We Are Not Alone

What a wonderful and exhausting weekend!  Our church hosted a missions conference and flew in 11 of our indigenous church planters from northern Mexico, and it was thrilling to hear of the great work God is doing in that war-torn region of the world.  Did you know that an estimated 35,000 people have died in the war against the drug cartels in northern Mexico?  That's quite a lot more than in the various wars simmering in the world right now, but it's not a number you'll see mentioned anywhere in the legacy media today.

I also had the opportunity to play a show on Saturday night at our local coffee house, Off The Leaf.  Two straight hours of playing and singing my own material, and I still didn't run out of songs!  Fifteen years of songwriting has developed into quite a catalog.  I was pleased to have my "posse" in attendance.  The wonderful young people of my church are such a great fan club.  I don't perform very often, and self-critically I feel like I'm capable of performing so much better than I did, but I got some very positive feedback anyway.  I need to find a way to perform more often.

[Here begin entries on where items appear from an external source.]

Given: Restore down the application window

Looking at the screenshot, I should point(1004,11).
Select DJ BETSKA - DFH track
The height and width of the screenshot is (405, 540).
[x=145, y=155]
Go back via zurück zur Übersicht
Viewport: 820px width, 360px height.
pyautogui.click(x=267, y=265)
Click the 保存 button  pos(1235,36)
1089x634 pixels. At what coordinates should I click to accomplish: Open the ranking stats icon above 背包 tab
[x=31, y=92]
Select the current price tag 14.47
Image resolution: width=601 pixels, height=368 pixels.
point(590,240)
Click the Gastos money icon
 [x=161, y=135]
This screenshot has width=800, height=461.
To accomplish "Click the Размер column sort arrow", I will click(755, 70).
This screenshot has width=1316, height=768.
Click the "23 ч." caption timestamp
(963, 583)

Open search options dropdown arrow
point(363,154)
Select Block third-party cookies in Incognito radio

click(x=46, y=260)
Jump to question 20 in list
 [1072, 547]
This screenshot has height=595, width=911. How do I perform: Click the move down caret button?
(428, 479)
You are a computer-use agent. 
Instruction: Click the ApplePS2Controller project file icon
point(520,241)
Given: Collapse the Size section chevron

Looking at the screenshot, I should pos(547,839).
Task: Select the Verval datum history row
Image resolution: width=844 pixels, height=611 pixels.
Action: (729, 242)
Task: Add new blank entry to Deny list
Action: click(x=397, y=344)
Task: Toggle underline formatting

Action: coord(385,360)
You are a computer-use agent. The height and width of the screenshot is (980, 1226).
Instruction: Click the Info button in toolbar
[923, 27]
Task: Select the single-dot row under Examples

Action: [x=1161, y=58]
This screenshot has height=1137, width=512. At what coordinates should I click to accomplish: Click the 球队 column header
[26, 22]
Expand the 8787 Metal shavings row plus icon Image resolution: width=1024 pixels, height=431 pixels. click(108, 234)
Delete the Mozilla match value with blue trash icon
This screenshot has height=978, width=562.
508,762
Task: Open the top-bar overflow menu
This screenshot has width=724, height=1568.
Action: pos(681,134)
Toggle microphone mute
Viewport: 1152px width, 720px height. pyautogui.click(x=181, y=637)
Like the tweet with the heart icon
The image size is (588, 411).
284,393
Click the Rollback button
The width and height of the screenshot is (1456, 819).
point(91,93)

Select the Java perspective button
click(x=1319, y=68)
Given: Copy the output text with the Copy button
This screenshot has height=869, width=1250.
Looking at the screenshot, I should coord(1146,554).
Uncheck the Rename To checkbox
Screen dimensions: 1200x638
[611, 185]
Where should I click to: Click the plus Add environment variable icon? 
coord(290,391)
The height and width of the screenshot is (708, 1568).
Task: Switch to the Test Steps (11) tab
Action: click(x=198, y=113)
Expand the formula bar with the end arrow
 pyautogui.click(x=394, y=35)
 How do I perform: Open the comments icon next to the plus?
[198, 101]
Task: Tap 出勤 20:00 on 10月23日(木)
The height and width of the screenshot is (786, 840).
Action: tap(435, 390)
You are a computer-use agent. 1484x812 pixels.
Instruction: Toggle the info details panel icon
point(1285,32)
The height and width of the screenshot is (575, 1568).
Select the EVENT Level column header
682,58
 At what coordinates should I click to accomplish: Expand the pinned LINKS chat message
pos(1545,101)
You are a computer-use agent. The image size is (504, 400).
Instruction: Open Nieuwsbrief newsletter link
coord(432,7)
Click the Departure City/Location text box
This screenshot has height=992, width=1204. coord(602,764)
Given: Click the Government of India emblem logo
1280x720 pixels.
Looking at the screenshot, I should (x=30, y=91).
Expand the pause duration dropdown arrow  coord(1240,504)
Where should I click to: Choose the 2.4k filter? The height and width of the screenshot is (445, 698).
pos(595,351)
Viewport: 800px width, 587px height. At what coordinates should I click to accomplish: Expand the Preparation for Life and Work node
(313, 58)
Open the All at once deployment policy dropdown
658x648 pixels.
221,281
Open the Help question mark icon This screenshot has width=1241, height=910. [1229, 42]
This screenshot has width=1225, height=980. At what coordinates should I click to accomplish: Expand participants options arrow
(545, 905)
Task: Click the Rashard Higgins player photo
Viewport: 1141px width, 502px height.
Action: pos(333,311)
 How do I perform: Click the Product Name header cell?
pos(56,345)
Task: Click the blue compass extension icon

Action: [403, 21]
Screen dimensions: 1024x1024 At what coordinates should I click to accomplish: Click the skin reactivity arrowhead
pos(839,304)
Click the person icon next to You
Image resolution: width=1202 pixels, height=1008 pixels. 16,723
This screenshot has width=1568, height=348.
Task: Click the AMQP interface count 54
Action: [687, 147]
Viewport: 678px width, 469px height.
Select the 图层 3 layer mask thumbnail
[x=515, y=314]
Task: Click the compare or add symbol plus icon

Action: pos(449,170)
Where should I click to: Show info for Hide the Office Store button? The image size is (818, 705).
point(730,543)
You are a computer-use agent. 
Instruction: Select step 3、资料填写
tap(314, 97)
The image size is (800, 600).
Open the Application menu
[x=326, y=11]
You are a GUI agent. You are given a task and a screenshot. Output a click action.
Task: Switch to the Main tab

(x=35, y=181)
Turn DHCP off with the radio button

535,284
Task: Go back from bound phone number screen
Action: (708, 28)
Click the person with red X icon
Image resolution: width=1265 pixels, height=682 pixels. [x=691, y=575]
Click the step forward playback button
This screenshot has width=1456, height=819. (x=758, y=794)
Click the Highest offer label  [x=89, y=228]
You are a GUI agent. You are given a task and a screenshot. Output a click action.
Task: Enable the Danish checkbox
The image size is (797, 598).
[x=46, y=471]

On Sunday morning the word of God was brought to us by Jorge Alamand, from Philippians 1.  He did a wonderful job preaching in a tongue not native to him!  "We are not alone," was the theme.  I had expected, given the title, that he would focus on our church's partnership with the church in Mexico and the mutually beneficial blessings we bring to each other.  In other words, a focus on the horizontal aspect of not "being alone": we have partners in the gospel.  But, as a gifted, Christ-centered preacher, his focus was the other direction: the vertical aspect.  We are not alone primarily, first and foremost, because God is with us!  As God exists in eternal fellowship and love, so we are made in his image and likeness for fellowship and love.  And, ultimately, the message of "we are not alone" finds its rationale in the cross of Jesus Christ.  "Christ was abandoned by his Father so that we may never feel abandoned."  What a beautiful summation of the message of the gospel!

"We are not alone" was not primarily a statement giving thanks for our partners in the gospel, but a thanks for the gospel itself.  Jorge brought it home with that extraordinary promise: "Lo, I will be with you always, even to the end of the age."

An edifying message and an edifying capstone to a great missions conference!